Oysa Yeşil Enerji doğaya sağladığı katkının yanında ekonomiye de can suyu olur. Bu konuda verilebilecek en önemli örnek enerji güvenliğine sağladığı katkıdır. Enerji güvenliği bir ülkenin kalkınmasında kilit rol oynayan unsurlardan biridir, o ülkenin finansal özgürlüğünün teminatıdır. Enerji güvenliğinin önemini önceki yazımda Fransa-Almanya üzerinden açıklamıştım. Şimdi yeşil enerjilerin başta enerji güvenliği olmak üzere ekonomiye katkılarına bakalım.
Öncelikle Yeşil Enerji; petrol, doğal gaz, kömür gibi çoğu ülkenin dışa bağımlı olduğu (birkaç ülke hariç) kaynakların kullanımını azaltarak enerji giderlerinin ve enerji bağımlılığının azalmasında önemli rol oynar. Elbette, rüzgar enerjisi gibi enerji kaynakları doğaya bağlıdır. Doğa olayları enerji üretimini etkileyebilir. Ancak unutulmaması gereken bir konu nükleer enerjidir.

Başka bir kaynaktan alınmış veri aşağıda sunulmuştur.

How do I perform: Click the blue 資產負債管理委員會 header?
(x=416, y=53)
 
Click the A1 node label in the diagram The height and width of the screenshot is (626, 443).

Nükleer enerji hala tartışılan bir konu olsa da çoğu önemli isim gerekli önlemler alındığı zaman nükleer enerjinin çok verimli ve gayet de çevreci bir enerji kaynağı olduğu konusunda hemfikirdir. Nükleer Enerji, doğa olaylarından kolay kolay etkilenmez (etkilendiği zaman zaten ortada enerji güvenliği ve ekonomiden daha büyük sorunlar var demektir.). Dolayısıyla yeşil enerji çeşitli dış etkenlere açık olsa da bir ülkenin enerji ithalatını azaltır ve savaş gibi olağanüstü durumlarda o ülkenin daha az enerji sorunu yaşamasına vesile olur.
Öte yandan yeşil enerjinin üretiminde teknolojik cihazlar gereklidir. Bunun üretimini ve bakımını sağlayacak personeller gereklidir. Bu yüzden yeşil enerji yeni sektörler oluşturur ve bu şekilde de yeni iş imkanları sağlar. Dahası mevcutta üretim yapan şirketlerin enerji masraflarını da kısa vadede olmasa da uzun vadede azaltır.
Kısacası Yeşil Enerji, ekonomilerin gelişmesine ciddi katkılar sunabilir.